## Assigned task:
If a line of the data below contains the string "agent", copy it into your answer.

Data for this task START

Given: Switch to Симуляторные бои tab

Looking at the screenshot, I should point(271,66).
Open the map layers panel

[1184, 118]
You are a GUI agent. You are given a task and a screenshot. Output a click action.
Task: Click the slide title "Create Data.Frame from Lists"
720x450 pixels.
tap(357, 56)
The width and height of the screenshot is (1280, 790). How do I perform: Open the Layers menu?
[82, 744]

Data for this task END
Data for this task START

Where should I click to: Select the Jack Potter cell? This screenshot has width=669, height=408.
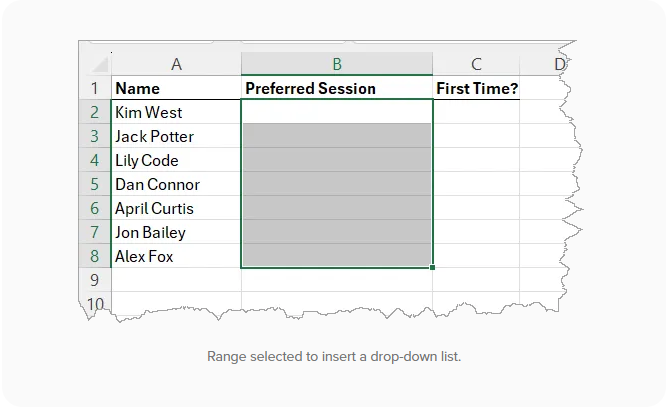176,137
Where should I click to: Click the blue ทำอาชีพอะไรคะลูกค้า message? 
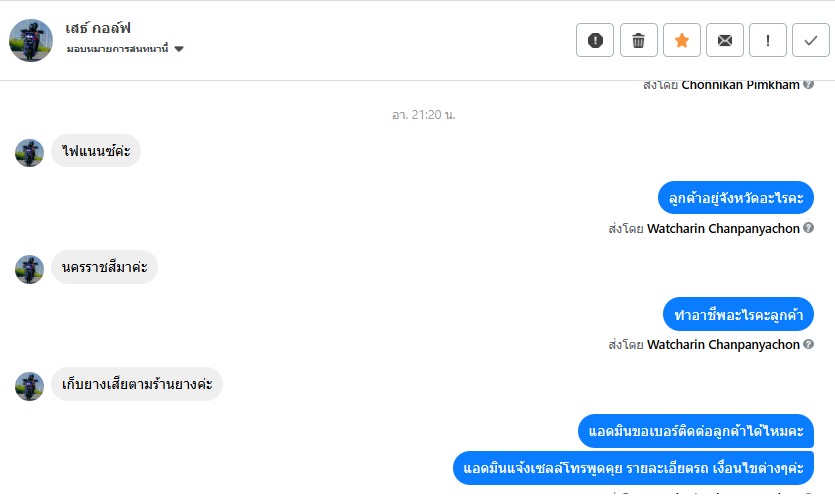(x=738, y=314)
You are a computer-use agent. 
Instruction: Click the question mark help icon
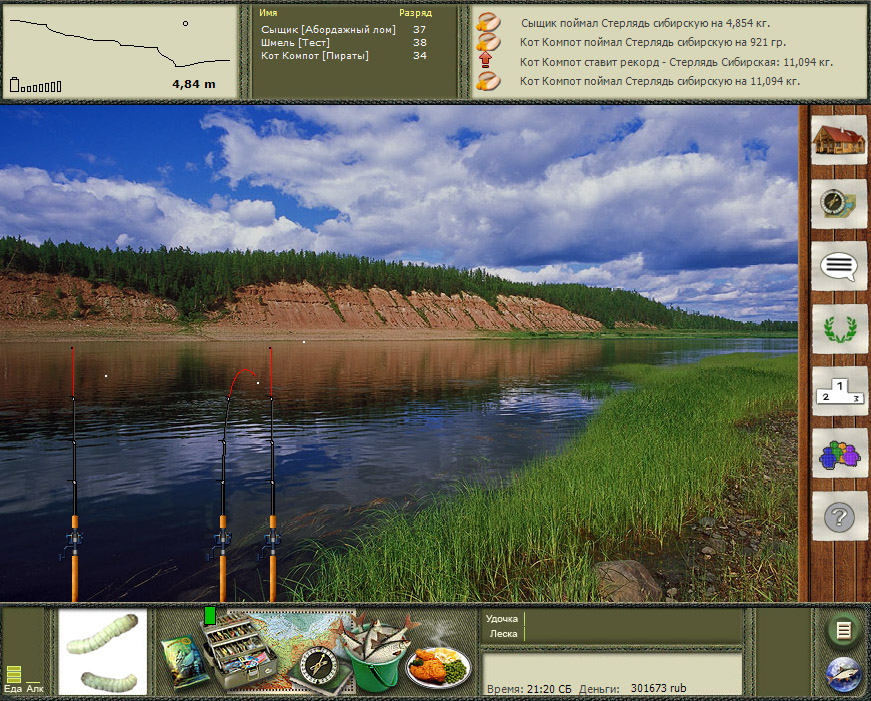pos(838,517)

Data for this task END

## Task output:
You are a GUI agent. You are given a task and a screenshot. Output a click action.
You are a computer-use agent. 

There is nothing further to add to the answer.